Improve Financial Wellbeing to Address Retirement Readiness
Retirement readiness depends on financial wellbeing across the full lifecycle — from emergency savings and debt management to contribution levels and decumulation decisions. In the U.S., hardship withdrawals from 401(k)s are rising to cover medical expenses and emergency events where employees may lack sufficient savings. This underscores the need for organizations to provide connected support that reflects how health costs, short-term liquidity and long-term savings interact.
Delayed retirement and fragmented programs cause unpredictable costs and governance exposure. For CFOs and risk leaders, this pressure intensifies as responsibility for retirement outcomes continues to shift from the state to employers and individuals.

====

▶ _Set of tasks_:
**1.** Reproduce the stretch of the retirement readiness passage from "Improve Financial Wellbeing" through "employers and individuals." word for word.
**2.** According to the retirement readiness passage, what are hardship withdrawals from 401(k)s in the U.S. rising to cover?
**3.** Write what comes next in the retirement readiness passage, starting after its final sentence.

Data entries
====

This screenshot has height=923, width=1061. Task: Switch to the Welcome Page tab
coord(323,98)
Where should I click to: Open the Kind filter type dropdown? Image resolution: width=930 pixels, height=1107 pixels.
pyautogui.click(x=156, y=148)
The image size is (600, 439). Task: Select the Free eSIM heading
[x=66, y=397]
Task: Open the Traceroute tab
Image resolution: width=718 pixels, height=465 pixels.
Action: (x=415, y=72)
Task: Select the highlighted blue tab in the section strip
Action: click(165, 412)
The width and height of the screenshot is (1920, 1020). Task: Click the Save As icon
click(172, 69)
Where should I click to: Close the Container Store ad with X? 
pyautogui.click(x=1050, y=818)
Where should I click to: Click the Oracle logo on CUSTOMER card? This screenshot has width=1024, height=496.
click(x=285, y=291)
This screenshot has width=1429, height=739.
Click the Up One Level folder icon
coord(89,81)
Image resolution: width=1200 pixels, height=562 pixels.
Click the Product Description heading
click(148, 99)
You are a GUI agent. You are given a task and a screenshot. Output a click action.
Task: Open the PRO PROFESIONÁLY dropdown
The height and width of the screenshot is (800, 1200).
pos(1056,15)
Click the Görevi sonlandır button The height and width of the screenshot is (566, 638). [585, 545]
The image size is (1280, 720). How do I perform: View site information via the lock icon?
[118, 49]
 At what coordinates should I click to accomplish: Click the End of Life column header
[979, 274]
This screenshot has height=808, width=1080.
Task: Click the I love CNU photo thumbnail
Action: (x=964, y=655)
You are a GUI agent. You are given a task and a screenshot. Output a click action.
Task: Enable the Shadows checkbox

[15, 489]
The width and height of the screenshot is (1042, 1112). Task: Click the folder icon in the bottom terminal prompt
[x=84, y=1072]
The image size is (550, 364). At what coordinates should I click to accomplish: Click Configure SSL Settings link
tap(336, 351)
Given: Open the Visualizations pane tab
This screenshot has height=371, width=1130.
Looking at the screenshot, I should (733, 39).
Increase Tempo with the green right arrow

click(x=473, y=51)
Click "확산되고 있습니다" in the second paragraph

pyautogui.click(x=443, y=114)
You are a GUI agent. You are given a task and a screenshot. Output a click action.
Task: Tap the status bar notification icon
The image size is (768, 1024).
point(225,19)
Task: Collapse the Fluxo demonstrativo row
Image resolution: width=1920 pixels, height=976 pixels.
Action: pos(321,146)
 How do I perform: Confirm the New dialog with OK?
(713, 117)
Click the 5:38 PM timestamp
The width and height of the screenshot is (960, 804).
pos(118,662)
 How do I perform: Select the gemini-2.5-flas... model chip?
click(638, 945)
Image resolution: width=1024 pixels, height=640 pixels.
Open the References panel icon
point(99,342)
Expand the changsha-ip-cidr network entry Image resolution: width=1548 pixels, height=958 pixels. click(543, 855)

====

▶ _Per-task outputs_:
**1.**
Improve Financial Wellbeing to Address Retirement Readiness
Retirement readiness depends on financial wellbeing across the full lifecycle — from emergency savings and debt management to contribution levels and decumulation decisions. In the U.S., hardship withdrawals from 401(k)s are rising to cover medical expenses and emergency events where employees may lack sufficient savings. This underscores the need for organizations to provide connected support that reflects how health costs, short-term liquidity and long-term savings interact.
Delayed retirement and fragmented programs cause unpredictable costs and governance exposure. For CFOs and risk leaders, this pressure intensifies as responsibility for retirement outcomes continues to shift from the state to employers and individuals.

**2.** Medical expenses and emergency events.

**3.**
“For multinationals, the challenge isn’t just adequacy; it’s complexity,” says Oliver Walker, Senior Partner, Wealth Solutions, United Kingdom. “Managing thousands of pension providers and governance structures simply isn’t sustainable.”
Traditional retirement savings models are breaking down under demographic pressure. In Italy, a 67-year-old retiring today on a €75,000 salary receives a €52,000 annual pension, while a 27-year-old will receive just €25,000 in 40 years on the same salary.2 The shift from defined benefit to defined contribution plans has transferred investment risk and decumulation complexity to individuals, making employer-sponsored guidance more critical.